At the Oscars or the Emmys, celebrities who want to drink end up sneaking in flasks or waiting for the afterparty. At the Globes, alcohol flows freely, and by the end of the night, it usually shows. (In a characteristic bit of retroactive myth-making, the HFPA now conflates this potentially embarrassing feature with the old-schoool glamour of the Rat Pack, citing a moment at the 1958 ceremony when Frank Sinatra, Dean Martin, and Sammy Davis, Jr. hopped onto the stage — whiskey and cigarettes in hand — to wrestle control of the ceremony from the journalists who were conferring the honors.)
Today, careful viewers can spend the whole show playing spot-the-boozy-celebrity, with instantly GIF-able results:
The Hollywood Foreign Press Association, like the Globes themselves, is a total mess. Their official membership roster is listed at "about 90" journalists, as if they couldn't be bothered to count how many people vote on the awards every year. And they can't even get the details of their flagship awards ceremony right. The website's trivia page says that the oldest male actor to win a Golden Globe was Henry Fonda, then 76, for On Golden Pond in 1982. That's totally wrong; 82-year-old Christopher Plummer is the oldest male actor to take home a Globe, for 2011's Beginners.
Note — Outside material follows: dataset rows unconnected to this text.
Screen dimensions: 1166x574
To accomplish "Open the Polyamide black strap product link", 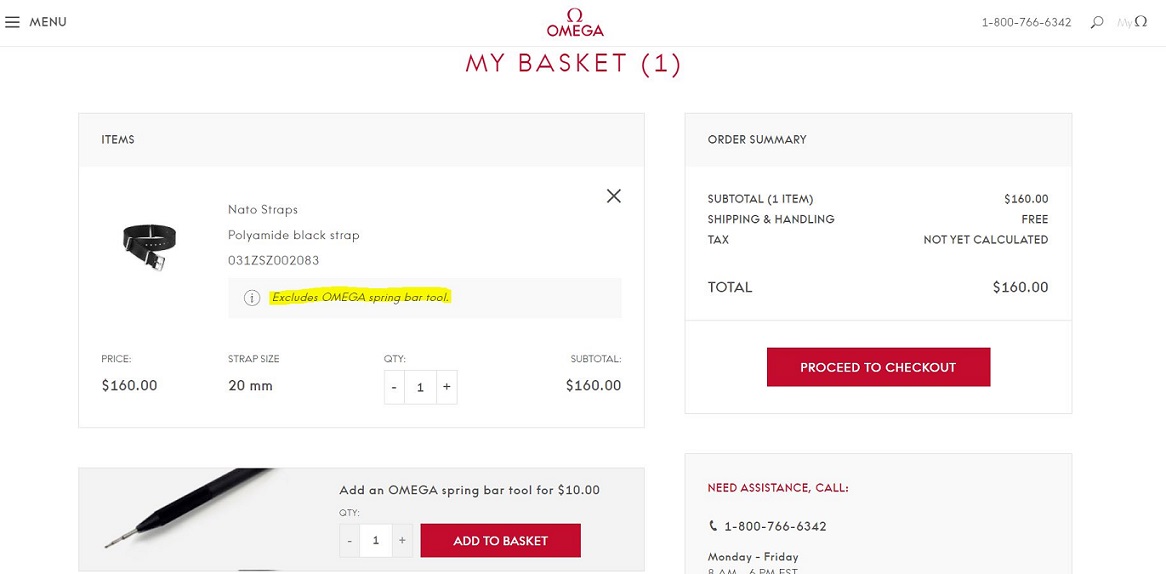I will pyautogui.click(x=293, y=235).
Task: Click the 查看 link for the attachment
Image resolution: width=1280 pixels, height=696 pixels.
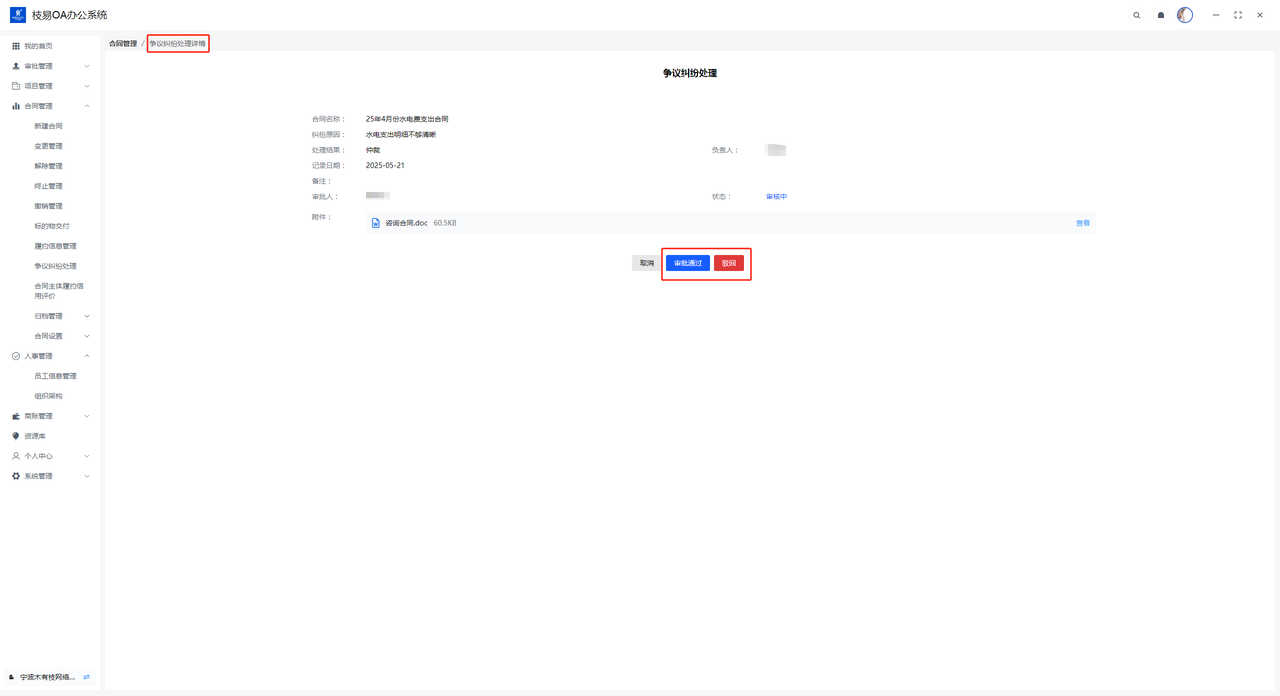Action: pyautogui.click(x=1082, y=223)
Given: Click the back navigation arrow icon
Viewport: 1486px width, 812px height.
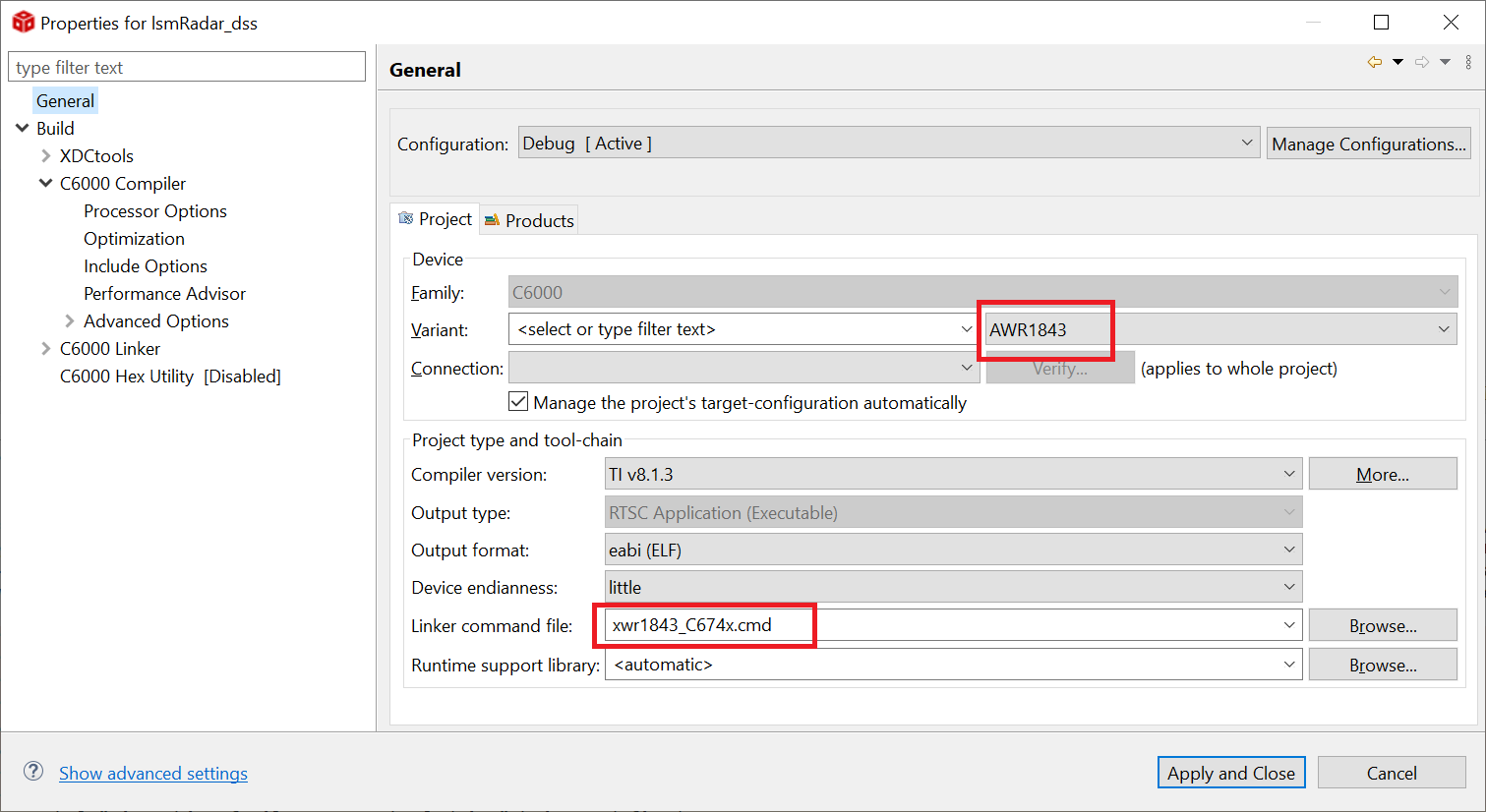Looking at the screenshot, I should point(1374,61).
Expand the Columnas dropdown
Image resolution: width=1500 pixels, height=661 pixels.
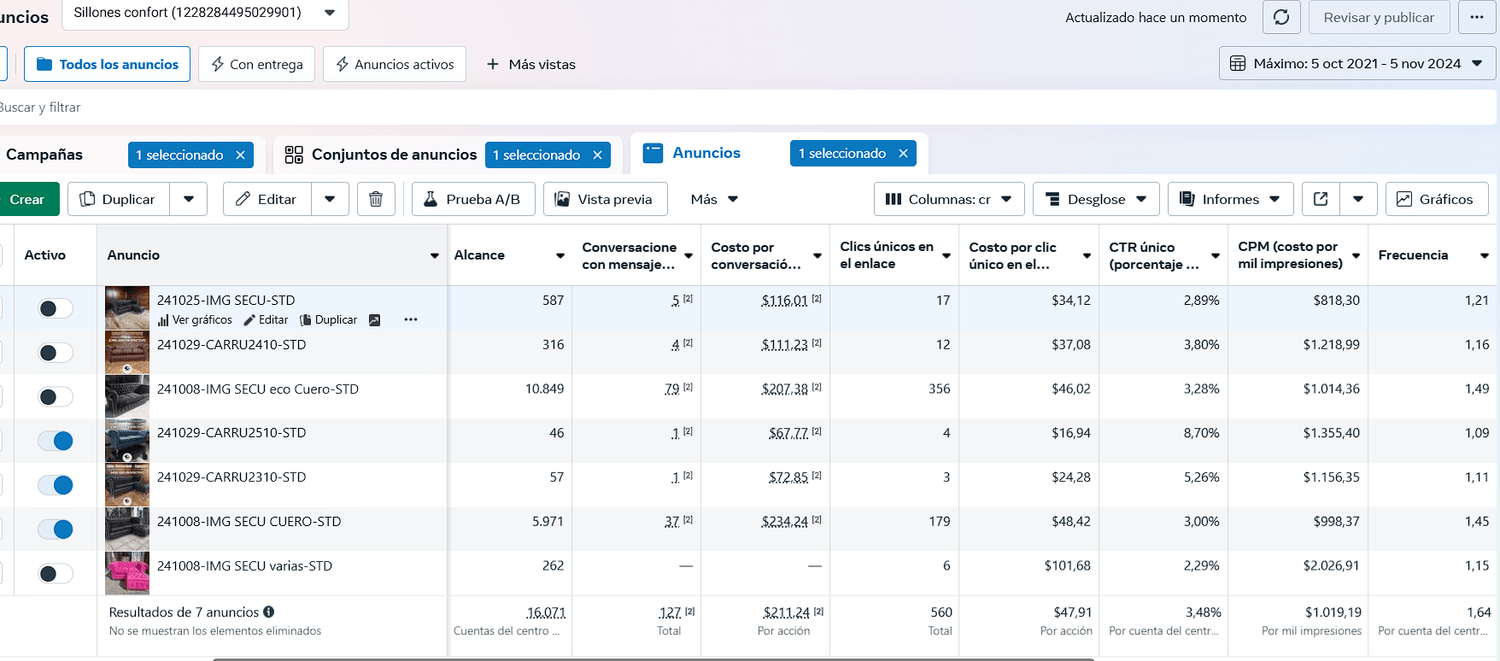pos(949,199)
All these lunkheaded, easily avoided screw-ups point to a simple truth that these kinds of organizations would prefer you overlook: All of them are just a collection of individual people, and many of those people are incredibly ill-informed. Critics and pundits tend to talk about the Academy of Motion Picture Arts and Science, which awards the Oscars every year, as a generic, monolithic group.
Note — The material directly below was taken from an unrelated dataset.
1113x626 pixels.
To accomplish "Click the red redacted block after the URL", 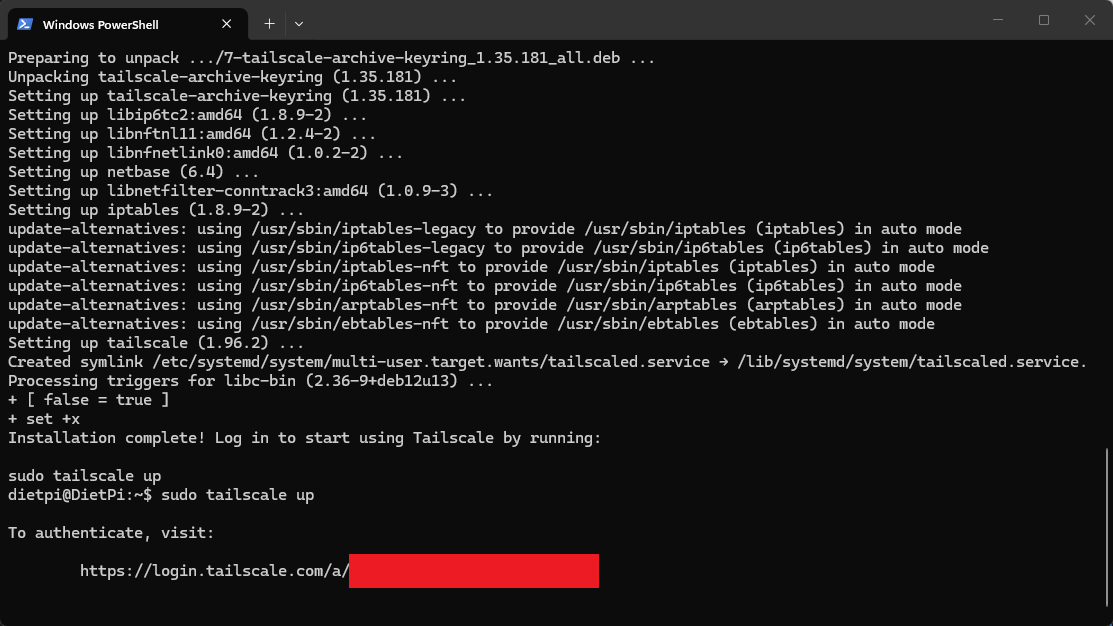I will pyautogui.click(x=474, y=571).
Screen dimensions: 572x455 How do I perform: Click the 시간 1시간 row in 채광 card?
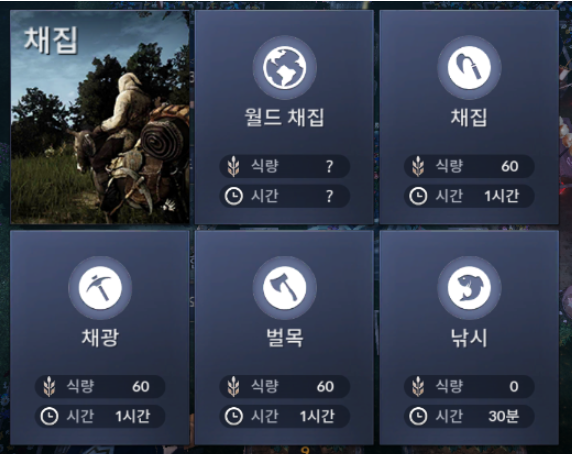coord(100,416)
But if you do some digging, you'll find no shortage of reasons to distrust voters' motives. Anonymous members happily explain that they don't even bother to see most of the movies they're voting on, or confess that they just vote for their buddies. Occasionally, a voter will openly break the omerta to reveal the broader internal biases that are truly at work in your average awards ceremony — as in 2005, when Ernest Borgnine revealed that he refused to watch then-Best Picture frontrunner Brokeback Mountain, and that many of his colleagues felt the same way.
Award-show revelations rarely come with that level of frankness, so it takes an event like the Globes — where the voting body is so small that it can actually be swayed by something as nakedly mercenary as an all-expenses-paid trip to Las Vegas — to remind us that all of this nonsense is even more meaningless than it first appears.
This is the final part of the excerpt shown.